→ **EXERCISE**: In the entries below, locate the line with "Click the 类别 column header", then give again that line and all lines after it, exactly, with pictures omitted.

→ **DATA LISTING**:
•••••
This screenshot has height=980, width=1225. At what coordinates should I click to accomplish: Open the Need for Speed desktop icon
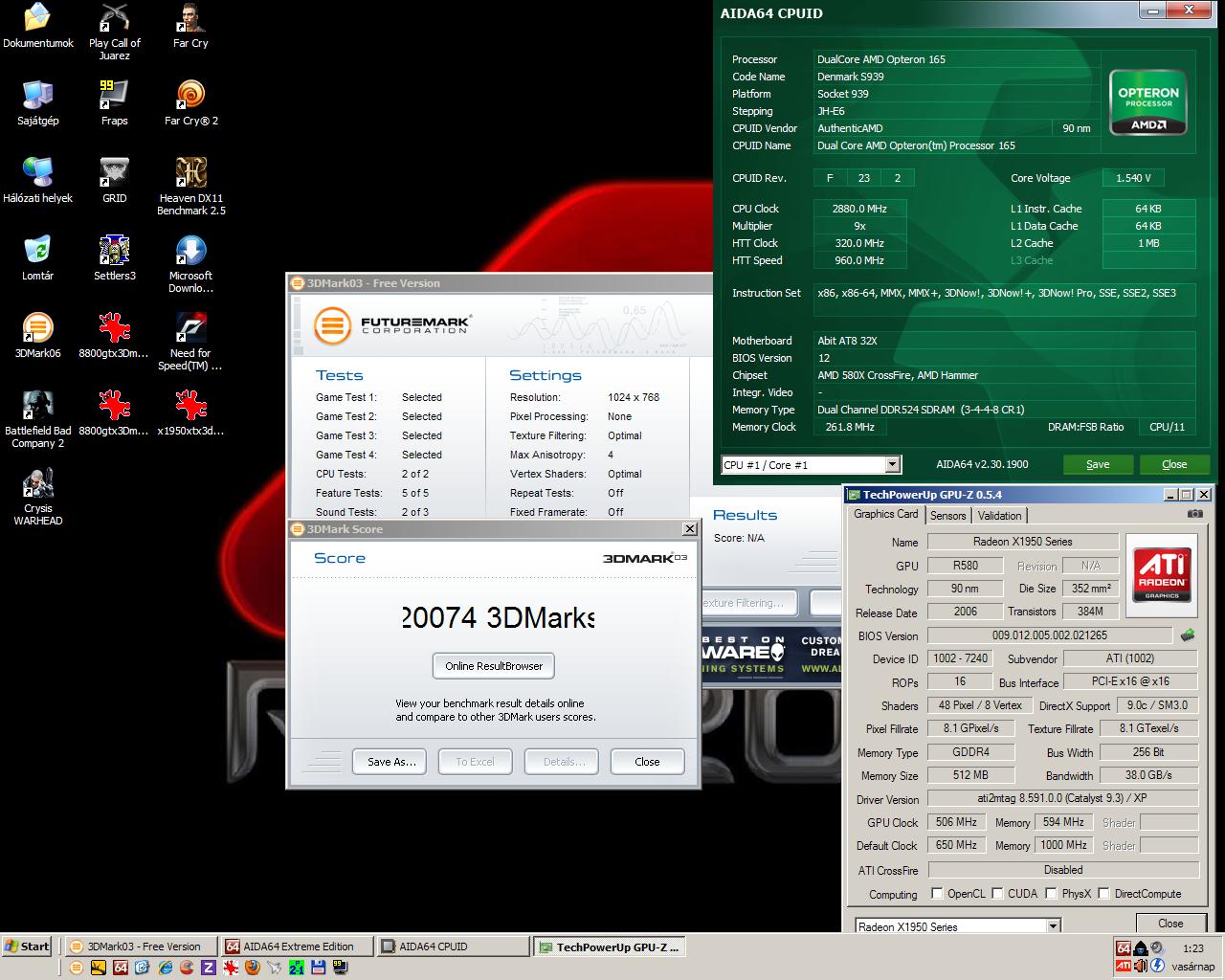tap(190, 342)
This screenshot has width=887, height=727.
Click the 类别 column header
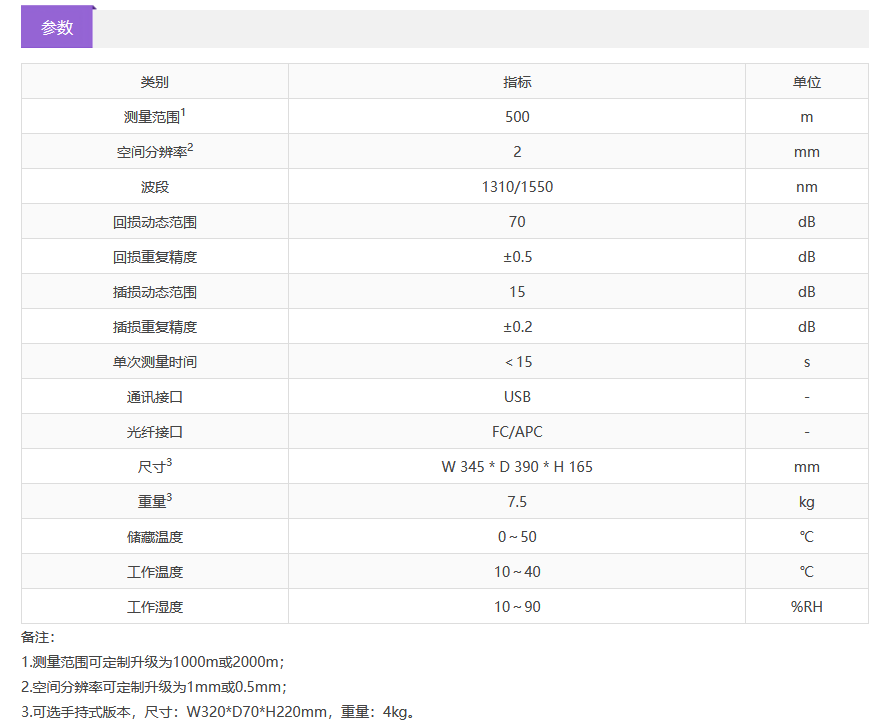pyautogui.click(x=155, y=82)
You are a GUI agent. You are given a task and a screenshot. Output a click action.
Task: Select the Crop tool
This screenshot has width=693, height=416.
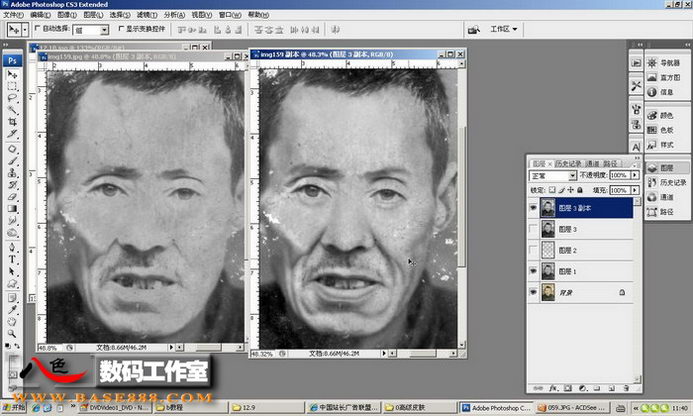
•••••
→ **OUTPUT FOR THIS EXERCISE**:
Click the 类别 column header
pyautogui.click(x=155, y=82)
You are a GUI agent. You are given a task and a screenshot. Output a click action.
Task: Select the Crop tool
This screenshot has width=693, height=416.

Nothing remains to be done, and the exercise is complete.